Ancak, Kamu Emekçileri Sendikaları Konfederasyonu (KESK) ise diğer sendikaların toplantıya alınmamasının kanuna aykırı olduğu belirtti.
KESK'ten yapılan açıklamada, şu ifadelere yer verildi:
"Çalışma Bakanlığı'nın bugün Memur Sen, Kamu Sen ve KESK'in de katılması gereken toplantıyı gerçekleştirmemiş olması Çalışma Bakanlığı'nın TİS kanununa uymadığını, bu masanın yok hükmünde olduğunu bir kez daha gözler önüne sermiştir. Yandaş sendika ile kapalı kapılar ardında görüşülen TİS sürecinde gündüzün aydınlığında söz kuramayanlar, gecenin karanlığında kamu emekçilerinin haklarını sarayın sofrasına sunuyorlar."

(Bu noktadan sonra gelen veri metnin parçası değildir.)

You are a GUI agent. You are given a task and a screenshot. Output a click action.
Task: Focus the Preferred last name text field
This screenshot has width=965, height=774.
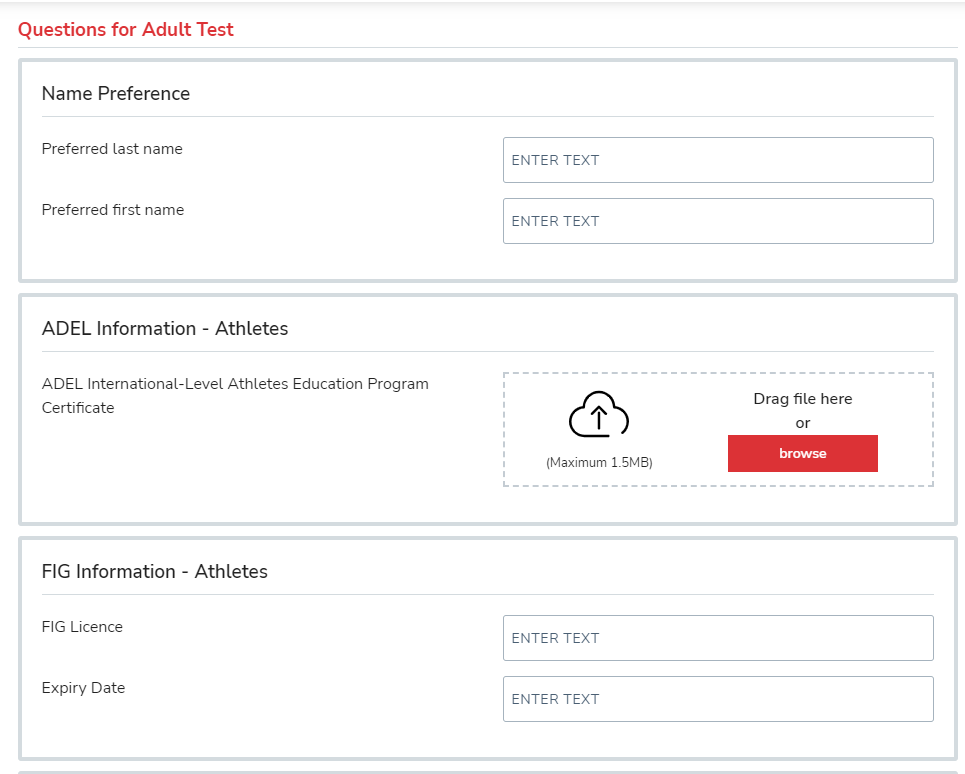(717, 160)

Çalışma Bakanlığı'nın bugün Memur Sen, Kamu Sen ve KESK'in de katılması gereken toplantıyı gerçekleştirmemiş olması Çalışma Bakanlığı'nın TİS kanununa uymadığını, bu masanın yok hükmünde olduğunu bir kez daha gözler önüne sermiştir. Yandaş sendika ile kapalı kapılar ardında… pic.twitter.com/4gNglzA2sa
— KESK (@KESK1995) August 22, 2023
"Yasa gerçek bir toplu sözleşmeyi ifade etmiyor"
Öte yandan KESK Eş Başkanı Mehmet Bozgeyik, bugün beklenen toplantının yapılmaması ve buna ilişkin herhangi bir açıklamada bulunulmamasına ilişkin açıklamalarda bulundu:
“1 Ağustos’tan bu yana devam eden toplu sözleşme süreci, kamu emekçileri açısından anti-demokratik bir yöntemle yürütülmeye çalışılıyor. Özellikle toplantının yürütülmesi, katılım boyutu ve kamuoyunun, emekçilerin bilgilendirilmesi noktasında da 22 gündür hem bizlere hem kamuoyunu tatmin edici bir açıklamanın yapılmadığı ve sürecin anti-demokratik bir şekilde yürütüldüğü, bugün toplantının ertelenmesi, yapılmamasıyla birlikte açığa çıktı. Zaten çok yoğun bir ekonomik kriz ortamında bir toplu sözleşme sürecini yürütmeye çalışıyoruz.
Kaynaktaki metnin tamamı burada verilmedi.